The legal opinion, submitted to the White House by lawyers from the State Department and other agencies, amounts to an escape hatch forPresident Obama and his advisers, who had concluded that cutting off financial assistance could destabilize Egypt at an already fragile moment and would pose a threat to neighbors like Israel.
The senior official did not describe the legal reasoning behind the finding, saying only, “The law does not require us to make a formal determination as to whether a coup took place, and it is not in our national interest to make such a determination.”
“We will not say it was a coup, we will not say it was not a coup, we will just not say,” the official said.
News of the administration’s legal determination began circulating on Capitol Hill after a deputy secretary of state, William J. Burns, briefed House and Senate members in closed-door sessions earlier on Thursday.

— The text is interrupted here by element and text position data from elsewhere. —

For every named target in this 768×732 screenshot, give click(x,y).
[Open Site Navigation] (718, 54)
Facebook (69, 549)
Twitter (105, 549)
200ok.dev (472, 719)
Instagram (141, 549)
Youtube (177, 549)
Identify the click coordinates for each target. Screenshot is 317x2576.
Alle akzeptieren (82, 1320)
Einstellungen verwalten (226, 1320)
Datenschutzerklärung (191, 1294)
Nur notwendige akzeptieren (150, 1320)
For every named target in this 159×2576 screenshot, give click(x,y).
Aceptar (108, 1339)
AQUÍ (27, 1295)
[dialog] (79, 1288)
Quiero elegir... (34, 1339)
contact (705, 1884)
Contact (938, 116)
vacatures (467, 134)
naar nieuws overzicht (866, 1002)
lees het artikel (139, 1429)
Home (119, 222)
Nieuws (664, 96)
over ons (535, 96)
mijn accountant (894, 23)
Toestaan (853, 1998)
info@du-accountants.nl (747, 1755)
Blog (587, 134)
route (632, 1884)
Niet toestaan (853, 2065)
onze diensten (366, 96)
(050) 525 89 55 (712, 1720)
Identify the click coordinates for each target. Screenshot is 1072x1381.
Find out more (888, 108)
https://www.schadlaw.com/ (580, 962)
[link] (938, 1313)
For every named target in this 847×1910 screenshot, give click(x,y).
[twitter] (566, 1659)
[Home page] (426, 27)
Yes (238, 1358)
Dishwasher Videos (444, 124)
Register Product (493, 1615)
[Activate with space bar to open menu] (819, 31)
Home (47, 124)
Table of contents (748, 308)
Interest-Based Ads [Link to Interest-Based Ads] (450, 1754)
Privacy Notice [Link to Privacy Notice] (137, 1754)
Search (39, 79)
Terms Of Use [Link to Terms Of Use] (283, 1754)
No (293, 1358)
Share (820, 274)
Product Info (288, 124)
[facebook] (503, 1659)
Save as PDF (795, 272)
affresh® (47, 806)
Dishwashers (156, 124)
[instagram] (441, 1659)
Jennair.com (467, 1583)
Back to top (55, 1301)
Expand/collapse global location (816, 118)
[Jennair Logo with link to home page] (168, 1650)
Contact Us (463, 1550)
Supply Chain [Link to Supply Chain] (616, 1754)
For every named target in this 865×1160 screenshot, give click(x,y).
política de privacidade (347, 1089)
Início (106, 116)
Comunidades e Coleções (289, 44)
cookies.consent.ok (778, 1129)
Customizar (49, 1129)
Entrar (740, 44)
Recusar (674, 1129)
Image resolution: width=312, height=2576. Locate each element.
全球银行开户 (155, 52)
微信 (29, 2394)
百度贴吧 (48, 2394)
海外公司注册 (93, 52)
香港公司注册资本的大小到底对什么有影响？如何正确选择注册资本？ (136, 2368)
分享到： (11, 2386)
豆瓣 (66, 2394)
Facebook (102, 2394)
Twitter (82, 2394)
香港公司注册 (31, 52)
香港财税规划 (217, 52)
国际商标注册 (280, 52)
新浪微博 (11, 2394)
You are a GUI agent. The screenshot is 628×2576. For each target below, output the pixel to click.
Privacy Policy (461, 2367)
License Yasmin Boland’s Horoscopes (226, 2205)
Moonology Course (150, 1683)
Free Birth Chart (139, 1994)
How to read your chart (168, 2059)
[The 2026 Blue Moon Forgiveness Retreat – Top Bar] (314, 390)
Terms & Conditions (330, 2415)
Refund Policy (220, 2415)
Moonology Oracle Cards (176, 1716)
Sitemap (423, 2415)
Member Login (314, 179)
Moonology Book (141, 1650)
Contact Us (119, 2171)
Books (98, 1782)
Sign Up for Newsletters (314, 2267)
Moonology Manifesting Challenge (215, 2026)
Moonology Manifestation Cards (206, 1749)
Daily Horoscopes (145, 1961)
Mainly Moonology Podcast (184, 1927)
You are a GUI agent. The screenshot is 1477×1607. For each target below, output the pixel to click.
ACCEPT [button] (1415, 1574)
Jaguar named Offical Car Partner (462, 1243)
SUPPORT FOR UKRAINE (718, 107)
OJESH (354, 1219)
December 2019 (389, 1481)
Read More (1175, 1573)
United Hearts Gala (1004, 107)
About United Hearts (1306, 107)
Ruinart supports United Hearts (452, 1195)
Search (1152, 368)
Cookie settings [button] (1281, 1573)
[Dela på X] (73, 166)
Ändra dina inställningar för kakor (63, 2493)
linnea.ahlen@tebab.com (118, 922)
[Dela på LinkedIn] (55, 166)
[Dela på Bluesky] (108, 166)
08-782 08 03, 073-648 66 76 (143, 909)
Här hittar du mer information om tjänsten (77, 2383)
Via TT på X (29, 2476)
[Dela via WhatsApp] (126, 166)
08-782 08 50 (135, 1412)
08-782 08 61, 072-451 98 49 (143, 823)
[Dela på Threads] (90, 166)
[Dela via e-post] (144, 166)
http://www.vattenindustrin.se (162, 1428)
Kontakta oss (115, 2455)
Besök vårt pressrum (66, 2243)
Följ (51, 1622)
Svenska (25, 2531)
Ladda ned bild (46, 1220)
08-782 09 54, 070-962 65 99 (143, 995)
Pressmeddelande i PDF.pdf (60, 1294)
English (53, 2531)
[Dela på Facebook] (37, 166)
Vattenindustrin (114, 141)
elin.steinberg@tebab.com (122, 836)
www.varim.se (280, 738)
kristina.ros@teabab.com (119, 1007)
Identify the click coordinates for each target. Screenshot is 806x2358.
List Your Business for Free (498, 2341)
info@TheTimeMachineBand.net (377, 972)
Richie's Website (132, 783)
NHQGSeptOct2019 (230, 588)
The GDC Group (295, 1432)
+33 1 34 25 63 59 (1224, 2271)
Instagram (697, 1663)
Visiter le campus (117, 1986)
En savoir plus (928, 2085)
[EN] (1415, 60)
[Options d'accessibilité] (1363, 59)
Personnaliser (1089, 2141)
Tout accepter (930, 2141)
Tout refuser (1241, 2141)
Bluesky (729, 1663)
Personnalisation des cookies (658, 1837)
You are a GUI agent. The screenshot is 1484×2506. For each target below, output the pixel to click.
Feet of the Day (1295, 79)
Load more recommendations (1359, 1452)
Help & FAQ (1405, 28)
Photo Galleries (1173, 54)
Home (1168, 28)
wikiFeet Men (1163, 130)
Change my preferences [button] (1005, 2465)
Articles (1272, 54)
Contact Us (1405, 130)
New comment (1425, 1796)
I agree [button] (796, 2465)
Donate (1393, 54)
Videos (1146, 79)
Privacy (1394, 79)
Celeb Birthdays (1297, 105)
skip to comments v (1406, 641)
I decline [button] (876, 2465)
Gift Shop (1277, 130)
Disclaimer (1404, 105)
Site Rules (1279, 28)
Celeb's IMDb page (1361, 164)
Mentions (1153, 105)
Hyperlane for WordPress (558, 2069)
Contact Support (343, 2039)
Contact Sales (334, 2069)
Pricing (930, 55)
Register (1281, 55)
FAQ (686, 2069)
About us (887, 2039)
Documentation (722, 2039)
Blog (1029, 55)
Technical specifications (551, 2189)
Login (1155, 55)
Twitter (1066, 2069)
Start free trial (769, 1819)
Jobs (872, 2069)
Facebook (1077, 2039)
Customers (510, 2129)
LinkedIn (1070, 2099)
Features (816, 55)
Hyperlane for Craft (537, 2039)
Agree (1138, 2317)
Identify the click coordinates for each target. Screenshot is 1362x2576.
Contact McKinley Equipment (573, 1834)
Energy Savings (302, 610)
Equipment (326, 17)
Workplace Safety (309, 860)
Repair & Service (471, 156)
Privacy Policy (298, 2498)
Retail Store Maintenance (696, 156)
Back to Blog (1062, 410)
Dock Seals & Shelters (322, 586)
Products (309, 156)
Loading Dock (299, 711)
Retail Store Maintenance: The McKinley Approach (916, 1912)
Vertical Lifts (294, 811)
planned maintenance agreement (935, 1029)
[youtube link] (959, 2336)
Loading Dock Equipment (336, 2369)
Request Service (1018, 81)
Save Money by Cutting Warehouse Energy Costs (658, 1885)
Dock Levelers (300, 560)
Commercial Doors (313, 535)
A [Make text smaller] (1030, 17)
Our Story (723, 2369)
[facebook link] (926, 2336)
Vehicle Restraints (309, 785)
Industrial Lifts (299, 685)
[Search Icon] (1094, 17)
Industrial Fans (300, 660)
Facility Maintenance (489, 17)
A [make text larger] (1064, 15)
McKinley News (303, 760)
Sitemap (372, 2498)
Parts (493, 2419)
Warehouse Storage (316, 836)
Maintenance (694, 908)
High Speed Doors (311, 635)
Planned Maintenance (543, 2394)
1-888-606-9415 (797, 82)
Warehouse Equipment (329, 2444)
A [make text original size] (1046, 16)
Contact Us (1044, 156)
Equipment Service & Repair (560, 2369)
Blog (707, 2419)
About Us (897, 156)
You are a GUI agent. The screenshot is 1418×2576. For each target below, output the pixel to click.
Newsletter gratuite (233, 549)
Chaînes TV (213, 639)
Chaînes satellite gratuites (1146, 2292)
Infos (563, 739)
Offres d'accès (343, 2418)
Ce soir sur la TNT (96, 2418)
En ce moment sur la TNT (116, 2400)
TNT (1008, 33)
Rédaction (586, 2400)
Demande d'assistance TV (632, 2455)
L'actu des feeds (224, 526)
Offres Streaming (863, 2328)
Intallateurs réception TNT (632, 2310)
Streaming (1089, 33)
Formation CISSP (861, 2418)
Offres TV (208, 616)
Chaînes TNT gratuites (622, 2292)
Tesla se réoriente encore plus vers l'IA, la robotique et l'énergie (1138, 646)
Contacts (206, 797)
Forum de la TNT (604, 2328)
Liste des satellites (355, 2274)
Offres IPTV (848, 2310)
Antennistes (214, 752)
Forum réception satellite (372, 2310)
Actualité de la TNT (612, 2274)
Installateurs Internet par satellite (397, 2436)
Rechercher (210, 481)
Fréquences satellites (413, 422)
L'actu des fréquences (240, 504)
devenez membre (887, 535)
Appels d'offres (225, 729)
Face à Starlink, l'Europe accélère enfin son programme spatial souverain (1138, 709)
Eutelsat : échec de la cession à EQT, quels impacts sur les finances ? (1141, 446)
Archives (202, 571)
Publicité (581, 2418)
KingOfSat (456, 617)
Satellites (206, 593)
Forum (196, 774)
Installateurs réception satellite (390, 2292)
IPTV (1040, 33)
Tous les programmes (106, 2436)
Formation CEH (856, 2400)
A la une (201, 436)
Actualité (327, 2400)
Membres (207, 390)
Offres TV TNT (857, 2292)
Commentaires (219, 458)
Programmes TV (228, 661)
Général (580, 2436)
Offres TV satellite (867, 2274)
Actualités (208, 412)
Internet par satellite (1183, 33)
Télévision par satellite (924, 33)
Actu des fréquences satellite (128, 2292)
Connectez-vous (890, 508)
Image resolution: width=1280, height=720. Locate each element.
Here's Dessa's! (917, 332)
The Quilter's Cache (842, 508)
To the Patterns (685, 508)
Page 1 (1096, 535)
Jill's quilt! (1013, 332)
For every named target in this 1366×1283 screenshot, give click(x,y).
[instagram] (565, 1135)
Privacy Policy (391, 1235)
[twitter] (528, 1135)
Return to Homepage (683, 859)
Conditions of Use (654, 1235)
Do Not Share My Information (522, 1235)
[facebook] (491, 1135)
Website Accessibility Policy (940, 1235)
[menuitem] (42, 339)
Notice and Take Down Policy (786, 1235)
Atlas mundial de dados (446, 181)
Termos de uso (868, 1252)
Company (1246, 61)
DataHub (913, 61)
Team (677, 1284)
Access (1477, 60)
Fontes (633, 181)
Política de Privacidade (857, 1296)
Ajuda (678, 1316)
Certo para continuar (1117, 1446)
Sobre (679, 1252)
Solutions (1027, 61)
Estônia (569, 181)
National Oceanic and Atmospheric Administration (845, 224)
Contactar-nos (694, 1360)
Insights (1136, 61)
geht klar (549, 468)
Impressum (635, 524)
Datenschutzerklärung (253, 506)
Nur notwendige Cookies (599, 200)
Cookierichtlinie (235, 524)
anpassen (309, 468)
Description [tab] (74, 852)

The White House said it would continue to use financial aid as a lever to pressure Egypt’s new government to move swiftly with a democratic transition. On Wednesday, the Pentagon delayed the shipment of four F-16 fighter jets to the Egyptian Air Force to signal the administration’s displeasure with the chaotic situation in Egypt.
Such case-by-case decisions, the official said, would be the model for how the United States disbursed aid in the coming months. The administration might also “reprogram” assistance to promote a transition, said the official, who spoke on the condition of anonymity to discuss the White House’s internal deliberations.